- [Your objective]:
Copy out again, unchanged, the listing below from the line that has "December 2020 (746, 1179)" through the line that has "June 2020 (736, 1255)".

*** Opening of Data shown ***

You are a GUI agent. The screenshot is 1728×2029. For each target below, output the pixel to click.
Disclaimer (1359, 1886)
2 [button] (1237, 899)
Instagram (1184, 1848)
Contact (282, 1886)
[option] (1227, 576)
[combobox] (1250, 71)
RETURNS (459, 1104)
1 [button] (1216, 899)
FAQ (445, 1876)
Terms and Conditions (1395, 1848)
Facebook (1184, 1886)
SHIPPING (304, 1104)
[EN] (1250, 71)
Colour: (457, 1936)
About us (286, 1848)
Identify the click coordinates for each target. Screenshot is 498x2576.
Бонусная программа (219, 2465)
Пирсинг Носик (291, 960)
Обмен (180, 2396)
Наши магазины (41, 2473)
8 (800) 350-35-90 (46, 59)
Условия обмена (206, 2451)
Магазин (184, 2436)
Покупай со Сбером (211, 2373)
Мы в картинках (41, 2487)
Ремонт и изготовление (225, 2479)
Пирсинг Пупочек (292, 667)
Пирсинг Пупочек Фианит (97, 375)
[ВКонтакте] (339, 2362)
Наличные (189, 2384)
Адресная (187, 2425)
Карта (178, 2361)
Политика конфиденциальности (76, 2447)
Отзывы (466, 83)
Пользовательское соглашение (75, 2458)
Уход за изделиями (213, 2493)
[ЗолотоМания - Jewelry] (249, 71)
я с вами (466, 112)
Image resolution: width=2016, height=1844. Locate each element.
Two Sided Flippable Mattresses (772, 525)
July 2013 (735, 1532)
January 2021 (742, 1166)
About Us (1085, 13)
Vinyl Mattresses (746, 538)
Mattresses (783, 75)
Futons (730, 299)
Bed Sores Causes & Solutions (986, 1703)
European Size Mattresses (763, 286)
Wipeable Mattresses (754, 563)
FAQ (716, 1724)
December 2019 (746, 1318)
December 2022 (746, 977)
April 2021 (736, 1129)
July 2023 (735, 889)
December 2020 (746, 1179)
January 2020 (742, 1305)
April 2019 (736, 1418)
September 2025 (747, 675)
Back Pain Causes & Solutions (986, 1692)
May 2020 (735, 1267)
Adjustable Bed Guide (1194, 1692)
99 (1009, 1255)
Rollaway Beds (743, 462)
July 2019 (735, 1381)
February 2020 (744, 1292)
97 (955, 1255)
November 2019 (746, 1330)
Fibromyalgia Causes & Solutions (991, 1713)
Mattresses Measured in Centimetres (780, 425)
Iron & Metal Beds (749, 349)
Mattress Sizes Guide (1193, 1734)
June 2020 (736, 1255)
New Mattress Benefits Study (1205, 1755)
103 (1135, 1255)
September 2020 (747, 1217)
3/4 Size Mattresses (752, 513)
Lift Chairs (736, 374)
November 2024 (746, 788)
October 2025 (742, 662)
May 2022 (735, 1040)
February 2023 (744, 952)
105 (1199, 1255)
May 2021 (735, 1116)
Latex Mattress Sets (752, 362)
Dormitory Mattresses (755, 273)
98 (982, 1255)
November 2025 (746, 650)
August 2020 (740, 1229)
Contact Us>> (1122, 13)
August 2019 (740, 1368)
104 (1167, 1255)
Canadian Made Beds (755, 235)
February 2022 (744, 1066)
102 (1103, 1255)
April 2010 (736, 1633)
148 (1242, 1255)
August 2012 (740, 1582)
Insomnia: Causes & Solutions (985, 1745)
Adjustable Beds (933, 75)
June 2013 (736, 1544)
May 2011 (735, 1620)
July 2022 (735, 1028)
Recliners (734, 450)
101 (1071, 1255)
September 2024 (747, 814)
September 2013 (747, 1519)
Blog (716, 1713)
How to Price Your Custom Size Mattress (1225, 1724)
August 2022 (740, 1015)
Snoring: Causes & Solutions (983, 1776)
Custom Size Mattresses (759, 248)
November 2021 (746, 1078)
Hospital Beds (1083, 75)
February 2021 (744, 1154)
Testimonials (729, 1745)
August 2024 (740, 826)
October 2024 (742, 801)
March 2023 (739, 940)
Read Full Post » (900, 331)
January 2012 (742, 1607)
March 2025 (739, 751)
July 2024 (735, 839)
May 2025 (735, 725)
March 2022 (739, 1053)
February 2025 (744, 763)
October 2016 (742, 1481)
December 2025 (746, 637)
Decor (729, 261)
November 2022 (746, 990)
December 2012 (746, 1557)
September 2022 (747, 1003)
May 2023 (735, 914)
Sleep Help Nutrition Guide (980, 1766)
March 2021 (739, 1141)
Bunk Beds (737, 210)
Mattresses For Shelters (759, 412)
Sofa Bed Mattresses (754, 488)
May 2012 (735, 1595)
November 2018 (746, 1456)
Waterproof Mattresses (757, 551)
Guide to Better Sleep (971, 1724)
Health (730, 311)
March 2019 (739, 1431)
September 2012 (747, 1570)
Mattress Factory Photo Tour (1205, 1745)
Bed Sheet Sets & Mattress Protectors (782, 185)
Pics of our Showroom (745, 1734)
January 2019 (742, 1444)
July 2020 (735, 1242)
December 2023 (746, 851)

*** Close of Data shown ***

- [Reply to the task]:
December 2020 (746, 1179)
January 2020 (742, 1305)
April 2019 (736, 1418)
September 2025 (747, 675)
Back Pain Causes & Solutions (986, 1692)
May 2020 (735, 1267)
Adjustable Bed Guide (1194, 1692)
99 (1009, 1255)
Rollaway Beds (743, 462)
July 2019 (735, 1381)
February 2020 (744, 1292)
97 (955, 1255)
November 2019 (746, 1330)
Fibromyalgia Causes & Solutions (991, 1713)
Mattresses Measured in Centimetres (780, 425)
Iron & Metal Beds (749, 349)
Mattress Sizes Guide (1193, 1734)
June 2020 (736, 1255)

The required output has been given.